For the ten years I have been coming to Venice, I never made it to the Pasticceria early enough on Sunday morning to eat the famed doughnuts, that sell like proverbial hotcakes before most people are up. This year I am determined, sugar restrictions et al. I trudge to the bakery at 7:45, still in my pajamas, get back home to make coffee and sink my teeth in the sugary pillows, custard squishing out from all sides. As good as they say.
But then there is the matter of guilt. So on go the running shoes, three layers of clothing, a scarf and some music. I hop down the stairs and, prodded by Bruce, I climb a bridge and head over to Zattere, the embankment on the southern side of the island that stretches along the canal dividing Venice from neighboring Giudecca. It’s one of my favorite part of this touristy yet magical city: on a sunny day, the walk all the way to the Santa Maria della Salute church, at its farthest point, is nothing short of magical. And pretty empty of tourists.
I try to run to the docks where cruise ships come in but my path is blocked by a giant puddle. I loop back, climb the first bridge, covered by a plank, but it’s clear I will not be getting all the way to Salute. The water is flooding the entire embankment and people getting off the vaporetti have a hard time figuring out how to reach the wooden overpass Venetians put in place in case of acqua alta. This might not be acqua very alta, but it is definitely acqua.

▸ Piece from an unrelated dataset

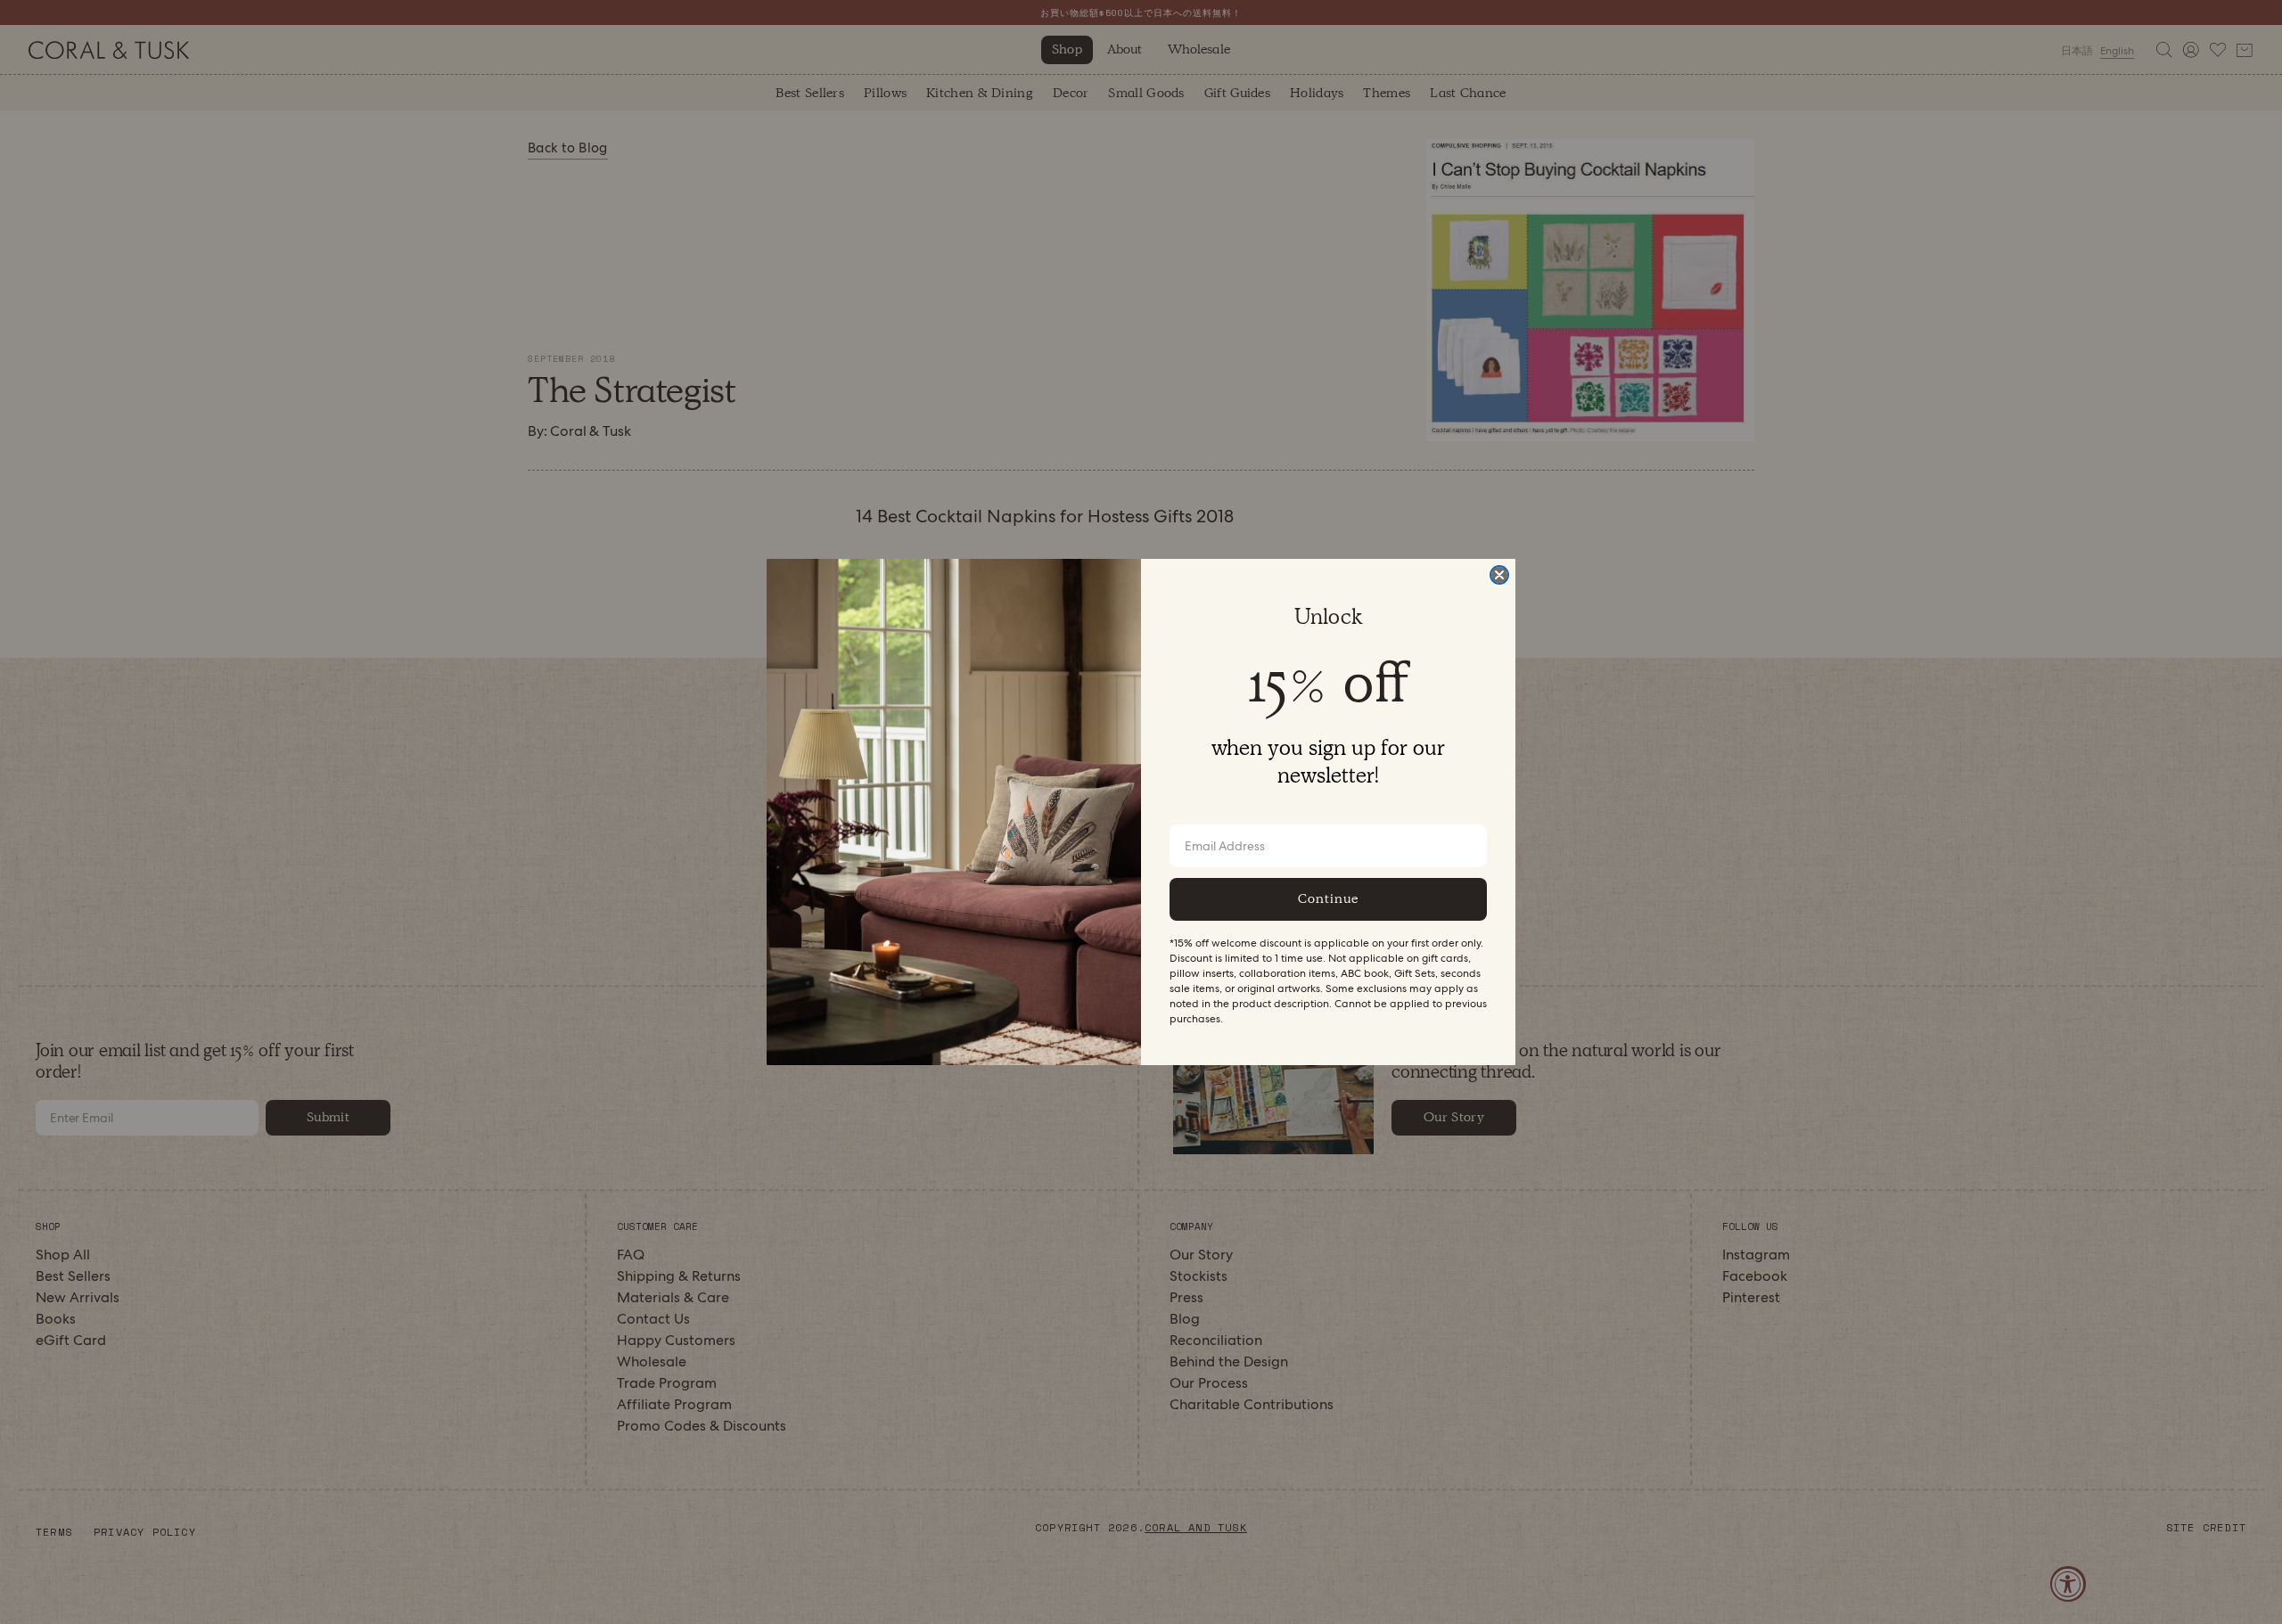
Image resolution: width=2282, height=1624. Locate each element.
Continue (1328, 898)
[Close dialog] (1499, 575)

I circle back, attack the bridge by my apartment, and cross a couple of campos: at the bottom of the bridge where my local cicchetti (drinks) bar is, the water is high. A Japanese girl in sneakers is hugging a wall, trying to get through unscathed. Short of an ability of walking on water, she will get her feet wet. I prod her on and then I wade on my heels. Screw it.

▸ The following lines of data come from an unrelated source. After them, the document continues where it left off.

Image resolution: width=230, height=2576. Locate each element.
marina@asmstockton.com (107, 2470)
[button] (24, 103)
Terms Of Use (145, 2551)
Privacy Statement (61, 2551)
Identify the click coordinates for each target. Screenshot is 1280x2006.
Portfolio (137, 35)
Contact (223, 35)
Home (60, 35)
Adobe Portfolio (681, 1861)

M.I.A. is bursting in my ears, the air is cold and my hands are frozen – a fellow runner in shorts but wearing gloves has it right – and now my feet are slightly wet but no matter. This is the most fun I have had in weeks.
Couples walk arm in arm, pouring in and out of cafes, buying Sunday treats or lingering over espresso. In Campo Santa Margherita dogs are being walked by chatty owners. Bells are ringing and a few people are coming out of church. The sun tries to poke through the clouds as I cross the Accademia Bridge – a legacy courtesy of Napoleon who, with much forbearance, realized that only one bridge across the Grand Canal wasn’t enough. It’s a simple bridge: steel and wood but I love it. The view is not as sweeping as from Rialto but also more intimate.

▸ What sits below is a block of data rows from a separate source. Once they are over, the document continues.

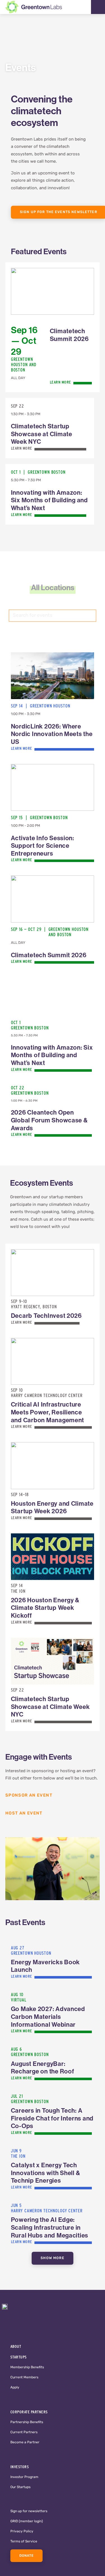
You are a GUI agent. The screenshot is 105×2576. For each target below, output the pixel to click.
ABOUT (15, 2346)
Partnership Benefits (26, 2422)
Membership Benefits (27, 2367)
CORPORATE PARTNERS (29, 2411)
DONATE (26, 2556)
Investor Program (24, 2477)
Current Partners (24, 2432)
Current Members (24, 2377)
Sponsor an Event (29, 1795)
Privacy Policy (21, 2531)
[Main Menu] (98, 7)
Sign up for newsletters (28, 2511)
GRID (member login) (26, 2521)
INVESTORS (19, 2466)
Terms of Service (23, 2541)
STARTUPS (18, 2357)
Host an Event (24, 1813)
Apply (14, 2387)
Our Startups (20, 2487)
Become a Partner (24, 2442)
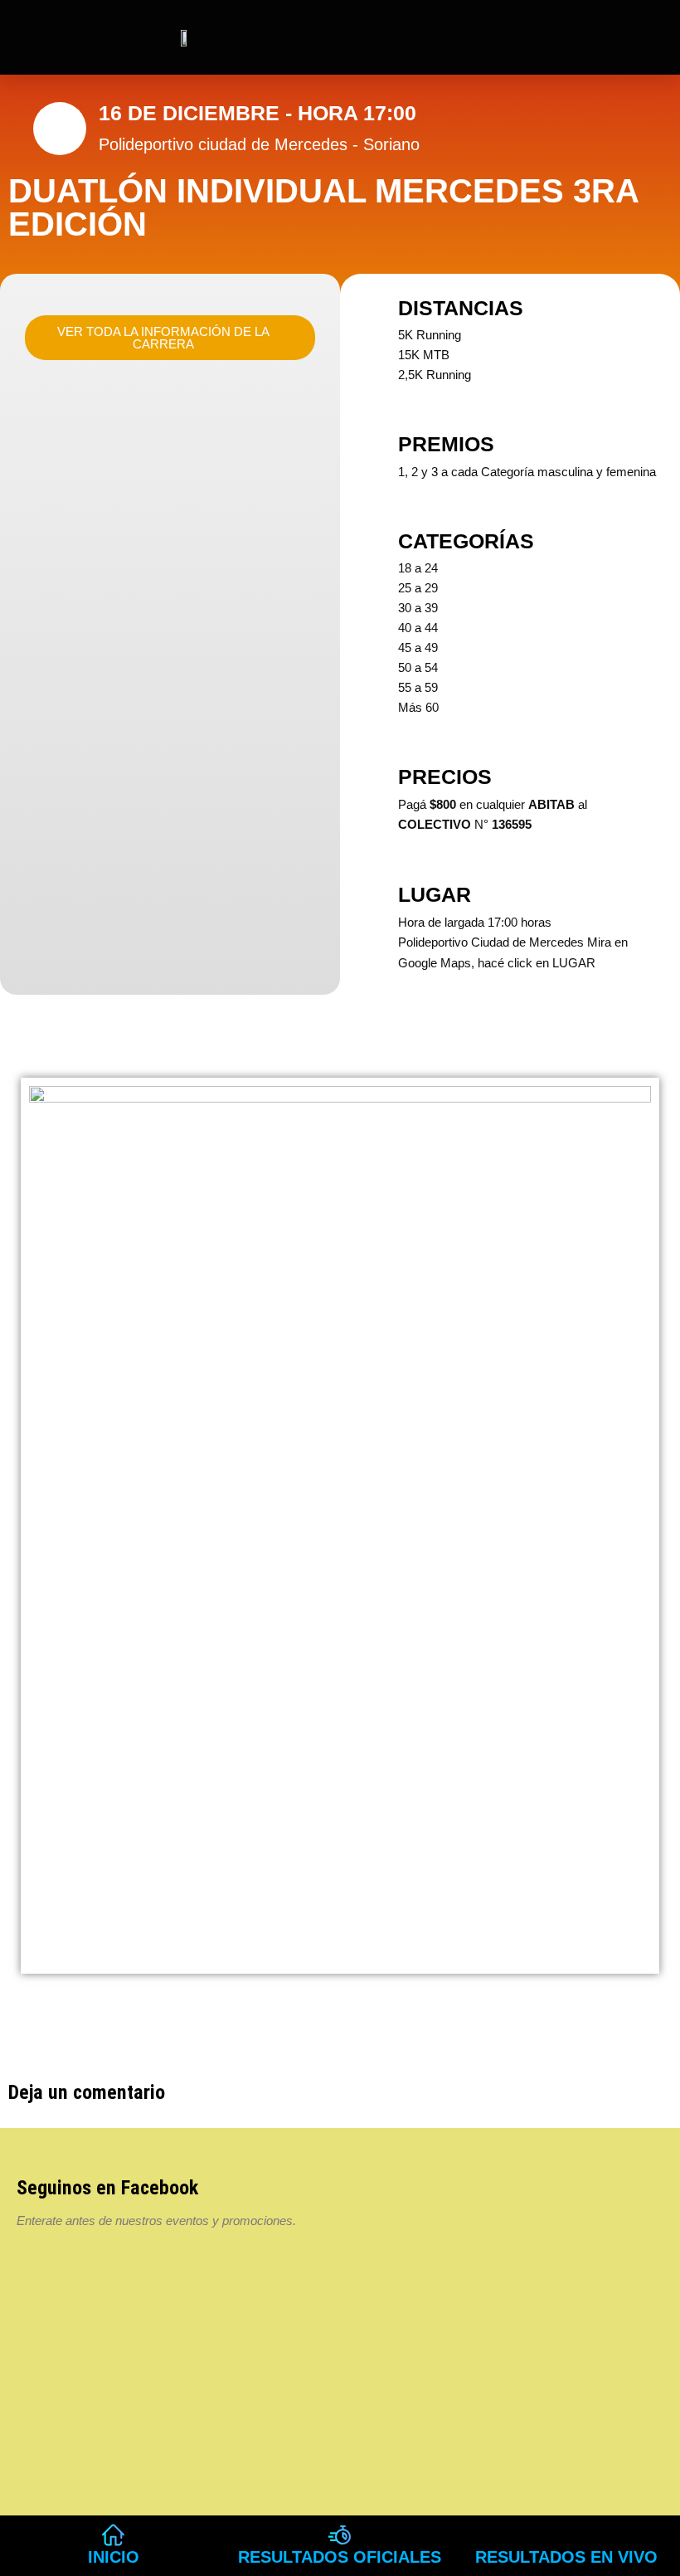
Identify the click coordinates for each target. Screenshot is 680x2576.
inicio (113, 2557)
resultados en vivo (566, 2557)
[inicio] (113, 2535)
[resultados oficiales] (339, 2535)
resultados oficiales (339, 2557)
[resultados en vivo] (567, 2535)
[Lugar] (373, 893)
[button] (563, 37)
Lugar (434, 894)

I nearly step over the merchandise a Northern African immigrant is selling on the bridge. I skirt a beggar. I reach Campo Santo Stefano, one of the largest squares, and I run its perimeter.
I am used to run among trees and coyotes with the ocean in my line of vision. This is different and less lonely. As I attack yet another bridge, an older gentleman smiles: I think he can see my grin of exhilaration. I have great love for this city of contradictions and failed policies, a city that rewards the seeker at every corner, where the ancient and the old blend with the new, seamlessly, if not always practically.
Venice in winter feels more real: less museum and more city. Last night, after a scrumptious dinner I prepared with the incredibly fresh fish I bought at the open market, we stroll to St. Marks Square. I like to go there at night when the cruise ship folks are gone. It’s chilly, and I am bundled up with a thick scarf. The square opens in front of me, empty. The byzantine church is reflected in the puddle from yesterday’s rain. Only Cafe Florian is open. The lights from the buildings that line half of the perimeter throw a times gone by glow, not too harsh: you would half expect to see Casanova stroll by. I walk over to Riva degli Schiavoni, closer to the water: it’s chillier. Gondolas bob in the sloshing murk, tied to wooden poles that impede (or enhance?) the view across the canal.
Maybe I will live here one day. I fell in love with this city one November, many moons ago, when I came with my dad, on one of the business trips he would drag me along for. The city was engulfed in fog, even more eerie – the silence pierced by the voices of unseen boatmen, by the echoes of the steps of people going about their business. I loved it then and I love it now: behind the veneer and the patina and the shitty restaurants and the Chinese glass for undiscerning tourists, there is a breathing city, fighting to stay alive.